■ **What you are asked to do**
Both the line below containing "Series (30, 2229)" and the line containing "Chicago men charged", along with every line between them, should be repeated exactly; no other line belongs in the answer.

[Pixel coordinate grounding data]
============================================================
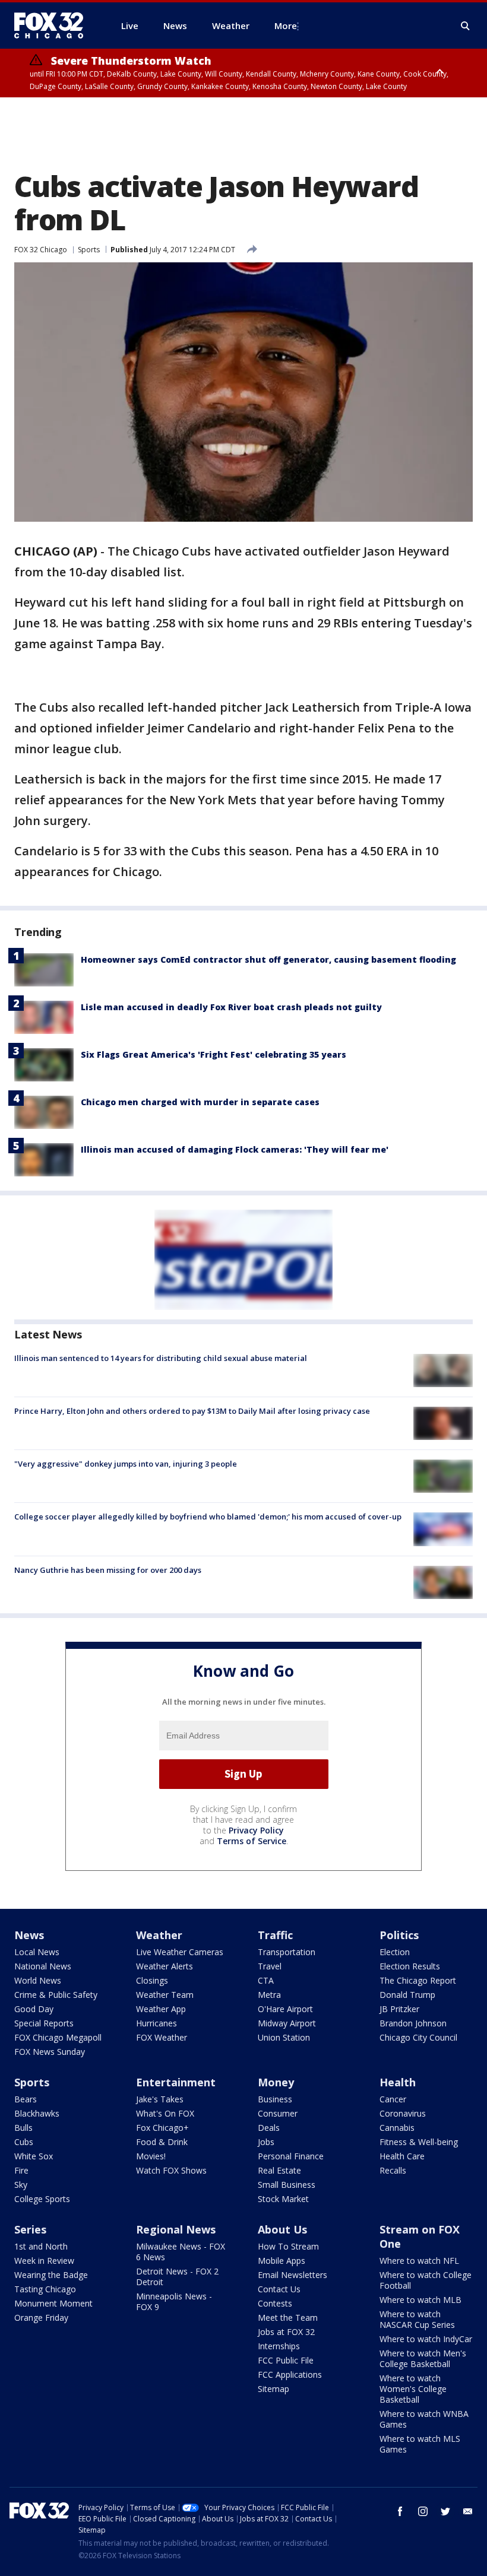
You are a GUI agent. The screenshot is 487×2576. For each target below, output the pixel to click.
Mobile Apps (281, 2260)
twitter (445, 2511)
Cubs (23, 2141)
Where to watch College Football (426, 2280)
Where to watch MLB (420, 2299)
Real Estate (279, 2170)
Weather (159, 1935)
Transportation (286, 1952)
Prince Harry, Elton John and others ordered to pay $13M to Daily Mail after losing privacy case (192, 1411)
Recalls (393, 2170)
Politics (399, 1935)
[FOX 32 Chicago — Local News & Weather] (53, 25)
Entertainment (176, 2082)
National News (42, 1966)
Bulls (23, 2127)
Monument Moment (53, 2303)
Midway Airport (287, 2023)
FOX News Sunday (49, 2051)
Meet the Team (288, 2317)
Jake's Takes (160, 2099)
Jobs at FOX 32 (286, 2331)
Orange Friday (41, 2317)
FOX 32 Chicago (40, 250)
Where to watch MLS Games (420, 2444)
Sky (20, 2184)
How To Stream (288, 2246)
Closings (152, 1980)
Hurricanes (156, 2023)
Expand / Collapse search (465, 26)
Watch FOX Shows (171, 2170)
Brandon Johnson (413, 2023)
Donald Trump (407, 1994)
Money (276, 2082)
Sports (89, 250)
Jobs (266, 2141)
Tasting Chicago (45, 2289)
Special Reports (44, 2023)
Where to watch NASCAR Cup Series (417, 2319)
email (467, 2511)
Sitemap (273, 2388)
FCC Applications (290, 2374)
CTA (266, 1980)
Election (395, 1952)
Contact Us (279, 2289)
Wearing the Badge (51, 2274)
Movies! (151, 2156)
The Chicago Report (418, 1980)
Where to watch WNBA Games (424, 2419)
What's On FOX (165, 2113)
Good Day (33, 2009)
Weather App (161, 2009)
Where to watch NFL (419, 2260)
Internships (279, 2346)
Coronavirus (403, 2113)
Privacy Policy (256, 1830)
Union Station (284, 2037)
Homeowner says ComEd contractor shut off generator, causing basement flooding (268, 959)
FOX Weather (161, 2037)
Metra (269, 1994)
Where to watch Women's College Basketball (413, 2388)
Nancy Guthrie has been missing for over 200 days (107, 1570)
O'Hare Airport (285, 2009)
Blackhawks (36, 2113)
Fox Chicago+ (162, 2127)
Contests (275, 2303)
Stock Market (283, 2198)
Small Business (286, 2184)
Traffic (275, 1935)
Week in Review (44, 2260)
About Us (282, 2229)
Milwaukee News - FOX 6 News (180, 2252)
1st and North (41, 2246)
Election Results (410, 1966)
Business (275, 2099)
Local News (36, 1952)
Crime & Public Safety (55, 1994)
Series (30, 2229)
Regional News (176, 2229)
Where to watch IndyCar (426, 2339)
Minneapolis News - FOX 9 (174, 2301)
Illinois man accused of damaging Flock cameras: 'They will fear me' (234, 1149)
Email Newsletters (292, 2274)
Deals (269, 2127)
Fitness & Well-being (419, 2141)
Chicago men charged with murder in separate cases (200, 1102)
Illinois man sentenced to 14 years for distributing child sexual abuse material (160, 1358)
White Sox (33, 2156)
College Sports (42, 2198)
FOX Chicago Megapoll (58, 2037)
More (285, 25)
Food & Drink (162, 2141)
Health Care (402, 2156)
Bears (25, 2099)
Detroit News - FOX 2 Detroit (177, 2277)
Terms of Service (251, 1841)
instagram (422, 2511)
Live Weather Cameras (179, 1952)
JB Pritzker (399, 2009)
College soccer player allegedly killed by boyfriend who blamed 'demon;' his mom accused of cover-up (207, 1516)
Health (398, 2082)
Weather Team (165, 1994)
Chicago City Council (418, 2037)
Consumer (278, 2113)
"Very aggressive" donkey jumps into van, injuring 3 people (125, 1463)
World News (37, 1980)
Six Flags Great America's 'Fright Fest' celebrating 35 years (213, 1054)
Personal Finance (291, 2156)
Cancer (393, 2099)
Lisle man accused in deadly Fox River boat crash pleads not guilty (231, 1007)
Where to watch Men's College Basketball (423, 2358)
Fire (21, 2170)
============================================================
■ **Solution to this problem**
Series (30, 2229)
Regional News (176, 2229)
Where to watch IndyCar (426, 2339)
Minneapolis News - FOX 9 (174, 2301)
Illinois man accused of damaging Flock cameras: 'They will fear me' (234, 1149)
Email Newsletters (292, 2274)
Deals (269, 2127)
Fitness & Well-being (419, 2141)
Chicago men charged with murder in separate cases (200, 1102)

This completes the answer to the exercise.